Je m’engouffrai dans les rues labyrinthiques, sans quêtes précises, comme si j’espérais uniquement, par mon errance, me retrouver. Parmi les marchandes irritées par certains touristes qui se plaisaient à les statufier dans le temps à l’aide de leur appareil photographique, sans franchir le mur intangible qui les séparait, je me laissais transporter par ma curiosité, me traînant dans divers marchés et commerces locaux.

Je me souviens de ce soleil, jadis vénéré, rappelant sa puissance par son irradiation qui brûle l’épiderme de l’imprudent. Cruel et sournois, il pourrait provoquer l’irritation de ces victimes, mais ceux-ci se rétractent de tout comportement vindicatif lorsque celui-ci se retire pour plonger la ville en état de congélation. Ce froid percutant traversait les habitations craquantes et assaillait ses résidents qui, à défaut d’être équipés par des éléments chauffants, se couvraient d’épais vêtements. J’espaçais mes douches, sautant une journée, pour me sauver de l’eau glacée qu’on nous laissait, lorsqu’à l’auberge les gens matinaux avaient épuisé les réserves d’eau chaude.
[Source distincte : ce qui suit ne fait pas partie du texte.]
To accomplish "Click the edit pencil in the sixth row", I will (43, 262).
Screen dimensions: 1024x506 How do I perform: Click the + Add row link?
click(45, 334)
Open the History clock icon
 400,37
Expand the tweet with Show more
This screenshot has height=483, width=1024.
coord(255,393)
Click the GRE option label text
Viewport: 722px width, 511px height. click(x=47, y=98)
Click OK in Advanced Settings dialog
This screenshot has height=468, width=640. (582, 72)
Dans ce froid, accompagné de mon comparse et de deux citadines que nous avions rencontrées au cours de notre exploration, je découvris les joies de la cumbia dans un petit bar local à l’abri des touristes. De façon presque machinale, nous nous retrouvions sur la piste, formant deux lignes opposant les femmes des hommes. L’air répétitif et ennuyant préservait toute dérogation au platonisme. De retour sur les chemins cahoteux, des voyous trop saouls, pour pouvoir me rejoindre, tentaient, par des phrases mal articulées, de m’attirer à eux. Sans m’y attarder, je me dirigeai au centre, d’où jaillissaient de petits kiosques de nourriture. J’en profitai pour me goinfrer de frites et d’hambourgeois douteux dont la saveur répondait à mes standards sous l’état d’ivresse.
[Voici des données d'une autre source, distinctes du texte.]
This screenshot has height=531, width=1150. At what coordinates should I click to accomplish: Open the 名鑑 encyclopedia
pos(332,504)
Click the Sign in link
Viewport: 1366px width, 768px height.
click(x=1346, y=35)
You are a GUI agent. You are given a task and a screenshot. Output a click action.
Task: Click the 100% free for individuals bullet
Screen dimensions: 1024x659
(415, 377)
Contrastant avec le centre bourdonnant, non loin, la Valle de la luna nous offrit un spectacle unique. La terre y semblait meurtrie, écorchée, stigmatisée par le temps, mais aucune plainte n’émanait de cet endroit paisible, qui, à défaut d’avoir été épargné par la nature, le fut par l’homme.

Après ce bref refuge à l'abri de l’activité urbaine, où le silence, comme un manteau, enveloppait le site érodé, nous retournâmes à la fourmilière que nous avions délaissée l’espace d’un après-midi. Pourtant, parmi ce chaos de gens, de véhicules, assiégé par un tintamarre incessant, de cris, de grincement, de klaxons, de cette musique abrutissante, de ses commerçants insistants, au sein de la crasse, de la suie, de la pollution, entre ce soleil brulant et le froid cinglant, au sein de cette cité d’où les odeurs âcres jaillissaient de toutes parts, je ne me retrouvais aucunement exaspéré. D’une façon inexplicable, cette suractivité m’apaisait, je me fondais en elle et j’y respirais la vie. Du chaos naissait la paix, à La Paz.